**WHAT TO DO**
For this exercise, return exactly the lines of the material below that begin at the one with "This screenshot has width=948, height=1140." and stop after the one with "The width and height of the screenshot is (1024, 559).".

**THE DATA**
——

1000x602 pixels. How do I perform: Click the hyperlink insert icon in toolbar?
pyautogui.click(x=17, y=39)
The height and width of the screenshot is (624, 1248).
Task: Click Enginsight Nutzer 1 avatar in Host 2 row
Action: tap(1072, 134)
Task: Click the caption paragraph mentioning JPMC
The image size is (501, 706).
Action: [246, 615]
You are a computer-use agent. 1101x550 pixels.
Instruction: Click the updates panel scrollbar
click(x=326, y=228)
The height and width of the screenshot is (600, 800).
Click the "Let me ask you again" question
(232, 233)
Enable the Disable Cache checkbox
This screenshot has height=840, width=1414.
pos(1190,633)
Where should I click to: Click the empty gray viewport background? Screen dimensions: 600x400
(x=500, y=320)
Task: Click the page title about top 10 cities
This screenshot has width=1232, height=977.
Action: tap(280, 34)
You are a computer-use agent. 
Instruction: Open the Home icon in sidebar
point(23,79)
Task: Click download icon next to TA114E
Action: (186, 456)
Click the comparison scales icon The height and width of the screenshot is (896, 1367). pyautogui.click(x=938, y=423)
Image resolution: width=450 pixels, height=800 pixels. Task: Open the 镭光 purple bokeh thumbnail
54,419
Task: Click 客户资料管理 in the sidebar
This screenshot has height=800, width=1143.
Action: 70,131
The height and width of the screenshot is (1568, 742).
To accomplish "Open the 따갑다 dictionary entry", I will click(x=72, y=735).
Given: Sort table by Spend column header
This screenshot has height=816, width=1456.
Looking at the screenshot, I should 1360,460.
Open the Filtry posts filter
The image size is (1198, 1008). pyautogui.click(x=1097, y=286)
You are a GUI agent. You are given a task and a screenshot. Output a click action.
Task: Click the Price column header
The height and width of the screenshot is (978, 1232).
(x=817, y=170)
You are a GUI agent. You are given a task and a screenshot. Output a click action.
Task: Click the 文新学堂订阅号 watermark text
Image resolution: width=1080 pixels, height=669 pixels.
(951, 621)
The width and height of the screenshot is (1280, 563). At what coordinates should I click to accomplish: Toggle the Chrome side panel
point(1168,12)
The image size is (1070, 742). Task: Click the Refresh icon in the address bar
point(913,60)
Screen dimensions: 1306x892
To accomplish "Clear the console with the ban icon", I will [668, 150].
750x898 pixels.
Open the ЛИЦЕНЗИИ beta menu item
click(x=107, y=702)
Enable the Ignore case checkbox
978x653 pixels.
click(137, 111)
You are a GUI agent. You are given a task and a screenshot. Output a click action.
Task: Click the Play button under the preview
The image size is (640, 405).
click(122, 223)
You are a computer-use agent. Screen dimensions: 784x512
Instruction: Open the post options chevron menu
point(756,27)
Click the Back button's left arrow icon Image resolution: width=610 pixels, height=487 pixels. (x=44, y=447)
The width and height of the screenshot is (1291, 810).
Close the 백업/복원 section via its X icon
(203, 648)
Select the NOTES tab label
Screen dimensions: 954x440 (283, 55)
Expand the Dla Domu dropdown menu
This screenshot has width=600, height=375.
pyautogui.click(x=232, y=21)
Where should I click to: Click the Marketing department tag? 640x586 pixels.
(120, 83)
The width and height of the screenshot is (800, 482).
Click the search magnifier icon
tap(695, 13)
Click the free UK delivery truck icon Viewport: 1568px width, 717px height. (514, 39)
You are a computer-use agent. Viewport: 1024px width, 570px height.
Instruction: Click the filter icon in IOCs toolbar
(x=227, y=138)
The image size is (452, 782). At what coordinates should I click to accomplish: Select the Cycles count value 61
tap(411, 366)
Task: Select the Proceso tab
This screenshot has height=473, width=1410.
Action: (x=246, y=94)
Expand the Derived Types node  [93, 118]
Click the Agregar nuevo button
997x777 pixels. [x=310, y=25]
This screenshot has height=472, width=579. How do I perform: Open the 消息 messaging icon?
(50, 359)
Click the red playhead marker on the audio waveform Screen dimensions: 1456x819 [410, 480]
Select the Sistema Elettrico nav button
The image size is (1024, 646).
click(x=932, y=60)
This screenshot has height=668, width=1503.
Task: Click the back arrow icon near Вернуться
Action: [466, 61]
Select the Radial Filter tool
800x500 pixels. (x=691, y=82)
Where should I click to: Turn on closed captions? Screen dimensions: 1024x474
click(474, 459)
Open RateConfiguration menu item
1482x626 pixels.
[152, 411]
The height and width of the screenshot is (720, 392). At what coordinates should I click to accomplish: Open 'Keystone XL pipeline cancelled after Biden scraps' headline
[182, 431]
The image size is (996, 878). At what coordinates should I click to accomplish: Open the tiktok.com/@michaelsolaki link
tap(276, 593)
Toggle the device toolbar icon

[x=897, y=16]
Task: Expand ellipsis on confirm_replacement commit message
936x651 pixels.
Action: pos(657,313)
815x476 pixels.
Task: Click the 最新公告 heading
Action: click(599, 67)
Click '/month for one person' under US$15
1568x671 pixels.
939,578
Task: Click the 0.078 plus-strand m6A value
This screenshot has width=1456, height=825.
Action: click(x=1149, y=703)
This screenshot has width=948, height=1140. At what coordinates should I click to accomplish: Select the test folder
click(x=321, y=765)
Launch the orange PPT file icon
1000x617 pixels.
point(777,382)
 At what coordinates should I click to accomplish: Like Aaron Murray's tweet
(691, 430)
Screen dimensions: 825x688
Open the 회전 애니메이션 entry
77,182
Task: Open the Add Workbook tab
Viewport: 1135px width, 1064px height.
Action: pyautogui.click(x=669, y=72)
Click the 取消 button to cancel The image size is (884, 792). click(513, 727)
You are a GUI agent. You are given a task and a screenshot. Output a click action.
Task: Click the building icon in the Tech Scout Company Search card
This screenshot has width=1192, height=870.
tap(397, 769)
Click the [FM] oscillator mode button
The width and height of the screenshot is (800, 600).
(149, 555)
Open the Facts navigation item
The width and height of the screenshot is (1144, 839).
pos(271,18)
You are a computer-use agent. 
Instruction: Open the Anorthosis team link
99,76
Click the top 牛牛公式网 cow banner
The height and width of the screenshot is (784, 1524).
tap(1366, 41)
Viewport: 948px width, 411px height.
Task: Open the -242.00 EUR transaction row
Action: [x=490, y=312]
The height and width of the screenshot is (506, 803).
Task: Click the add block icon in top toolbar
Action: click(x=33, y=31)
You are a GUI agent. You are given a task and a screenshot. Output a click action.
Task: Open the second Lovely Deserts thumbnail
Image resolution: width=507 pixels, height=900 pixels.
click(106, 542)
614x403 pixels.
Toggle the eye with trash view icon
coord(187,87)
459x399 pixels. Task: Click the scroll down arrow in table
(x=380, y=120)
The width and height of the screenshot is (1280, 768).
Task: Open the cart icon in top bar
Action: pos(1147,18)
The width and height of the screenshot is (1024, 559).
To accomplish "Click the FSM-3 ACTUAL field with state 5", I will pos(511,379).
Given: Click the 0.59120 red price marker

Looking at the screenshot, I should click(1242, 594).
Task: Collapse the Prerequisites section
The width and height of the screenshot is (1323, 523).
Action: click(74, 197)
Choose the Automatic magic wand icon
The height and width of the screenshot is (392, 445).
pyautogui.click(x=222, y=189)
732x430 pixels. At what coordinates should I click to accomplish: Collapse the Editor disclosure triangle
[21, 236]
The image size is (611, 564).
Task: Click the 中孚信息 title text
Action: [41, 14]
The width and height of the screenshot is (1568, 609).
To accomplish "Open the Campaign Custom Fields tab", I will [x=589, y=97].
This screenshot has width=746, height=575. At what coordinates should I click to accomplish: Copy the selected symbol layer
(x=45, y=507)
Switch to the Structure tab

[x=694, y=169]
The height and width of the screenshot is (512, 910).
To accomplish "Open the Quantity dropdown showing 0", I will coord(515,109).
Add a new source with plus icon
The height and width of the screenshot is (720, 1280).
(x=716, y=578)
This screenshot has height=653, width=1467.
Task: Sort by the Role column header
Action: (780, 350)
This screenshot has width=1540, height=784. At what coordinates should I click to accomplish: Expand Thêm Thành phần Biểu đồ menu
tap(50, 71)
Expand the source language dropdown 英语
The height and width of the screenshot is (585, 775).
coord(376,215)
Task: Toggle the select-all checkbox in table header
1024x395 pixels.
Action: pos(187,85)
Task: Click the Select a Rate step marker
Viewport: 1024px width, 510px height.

——

**RESULT OF THIS EXERCISE**
This screenshot has width=948, height=1140. At what coordinates should I click to accomplish: Select the test folder
click(x=321, y=765)
Launch the orange PPT file icon
1000x617 pixels.
point(777,382)
 At what coordinates should I click to accomplish: Like Aaron Murray's tweet
(691, 430)
Screen dimensions: 825x688
Open the 회전 애니메이션 entry
77,182
Task: Open the Add Workbook tab
Viewport: 1135px width, 1064px height.
Action: pyautogui.click(x=669, y=72)
Click the 取消 button to cancel The image size is (884, 792). click(513, 727)
You are a GUI agent. You are given a task and a screenshot. Output a click action.
Task: Click the building icon in the Tech Scout Company Search card
This screenshot has width=1192, height=870.
tap(397, 769)
Click the [FM] oscillator mode button
The width and height of the screenshot is (800, 600).
(149, 555)
Open the Facts navigation item
The width and height of the screenshot is (1144, 839).
pos(271,18)
You are a computer-use agent. 
Instruction: Open the Anorthosis team link
99,76
Click the top 牛牛公式网 cow banner
The height and width of the screenshot is (784, 1524).
tap(1366, 41)
Viewport: 948px width, 411px height.
Task: Open the -242.00 EUR transaction row
Action: [x=490, y=312]
The height and width of the screenshot is (506, 803).
Task: Click the add block icon in top toolbar
Action: click(x=33, y=31)
You are a GUI agent. You are given a task and a screenshot. Output a click action.
Task: Open the second Lovely Deserts thumbnail
Image resolution: width=507 pixels, height=900 pixels.
click(106, 542)
614x403 pixels.
Toggle the eye with trash view icon
coord(187,87)
459x399 pixels. Task: Click the scroll down arrow in table
(x=380, y=120)
The width and height of the screenshot is (1280, 768).
Task: Open the cart icon in top bar
Action: pos(1147,18)
The width and height of the screenshot is (1024, 559).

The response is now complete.